On Thursday, American poet Louise Gluck won the literature award, Emmanuelle Charpentier from France and Jennifer Doudna from the United States shared the chemistry award on Wednesday, and Andrea Ghez from the United States shared the physics award with two male colleagues on Tuesday.
Will Thunberg join this prestigious club?
With her “School Strike for Climate”, the 17-year-old has raised public awareness about the dangers of global warming and mobilized millions of young people around the planet.
“Climate change is much more serious in the long term” than Covid-19, Nobel historian Asle Sveen told AFP.
She would be the second youngest Nobel laureate in history, just behind Pakistani activist Malala, and the eighteenth woman to win the Peace Prize.

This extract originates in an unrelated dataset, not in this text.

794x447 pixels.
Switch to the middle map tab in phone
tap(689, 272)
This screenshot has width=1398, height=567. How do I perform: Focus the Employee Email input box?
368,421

– Nobel in the year of the pandemic –
As the world reels from the most serious pandemic in a century, the five-member Nobel committee may also choose to support multilateral efforts, as opposed to nationalist trends, to combat the virus.

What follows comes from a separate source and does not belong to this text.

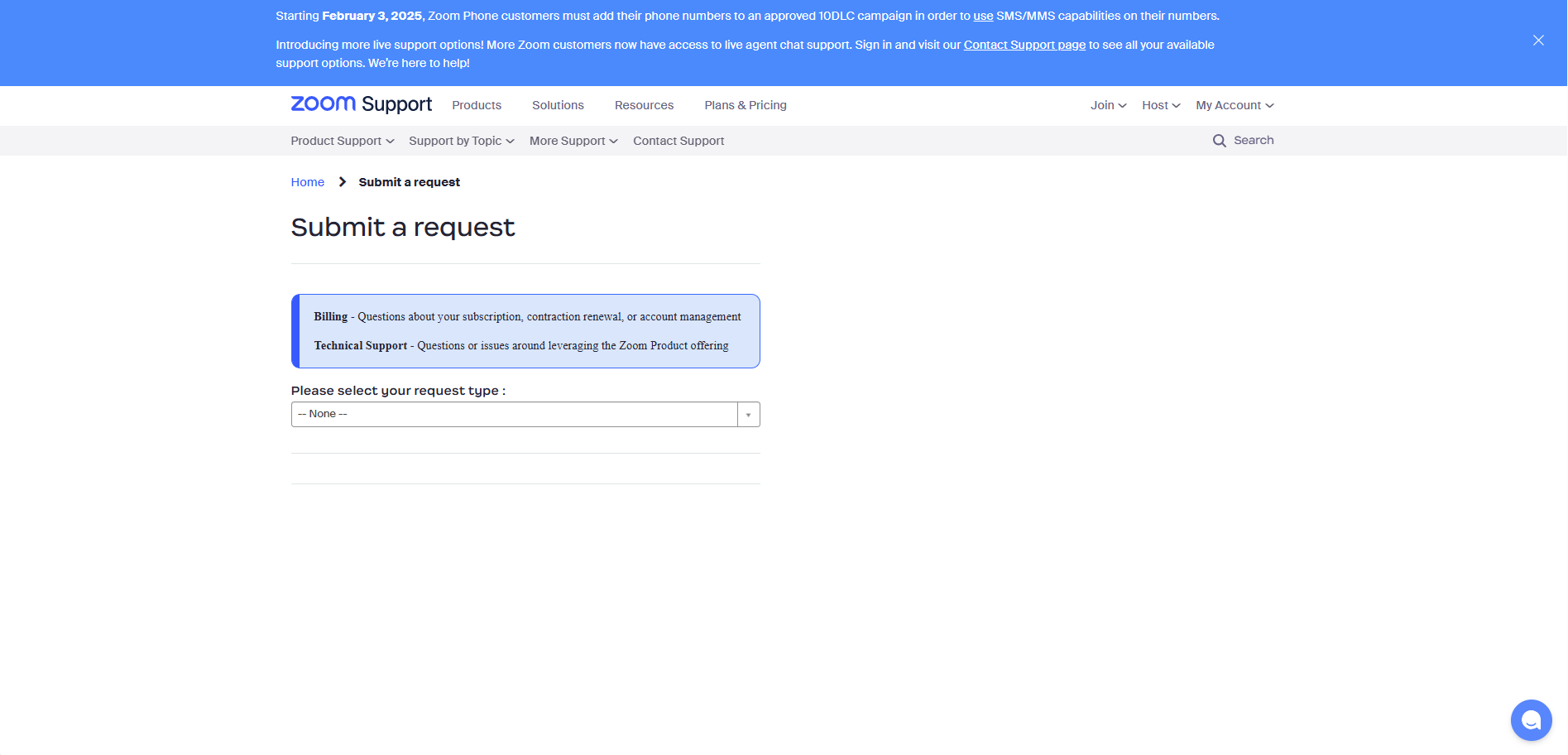Open the Products menu
1568x755 pixels.
coord(477,105)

In such a case, the World Health Organization (WHO) could take home the prestigious award, according to some observers, even though its response to the crisis has been criticized.
Last year, the award went to a more traditional laureate, Ethiopian Prime Minister Abiy Ahmed, for his efforts to end the 20-year post-war stalemate with Eritrea. His country is now facing inter-ethnic violence and police repression of anti-government protests.
Many other names of potential Nobel winners have also been circulating in Oslo, including Afghan peace negotiator and women’s rights activist Fawzia Koofi, the World Food Program (WFP), the UN and its Secretary General Antonio Guterres, German Chancellor Angela Merkel and Sudan Revolution icon Alaa Salah.
Those eligible to nominate candidates for the award can also reveal their choice.
As a result, those believed to be on the list include the people of Hong Kong, Uighur intellectual Ilham Tohti, NATO, Brazilian indigenous leader and environmentalist Raoni Metuktire, and the trio of whistleblowers made up of Julian Assange, Edward Snowden and Chelsea Manning.
Tens of thousands of people around the world (members of parliament and government ministers, some university professors, former laureates, etc.) can submit nominations to the Nobel committee.
The Nobel Prize, which consists of a gold medal, a diploma and a check for 10 million Swedish crowns ($ 1.1 million, 950,000 euros), will be awarded to the winner on December 10, the anniversary of the industrialist’s death. Swedish in 1896. and the philanthropist Alfred Nobel, who created the awards in his will.
Depending on the coronavirus restrictions in effect at that time, it will be awarded in person at a reduced ceremony in Oslo or remotely at an online ceremony.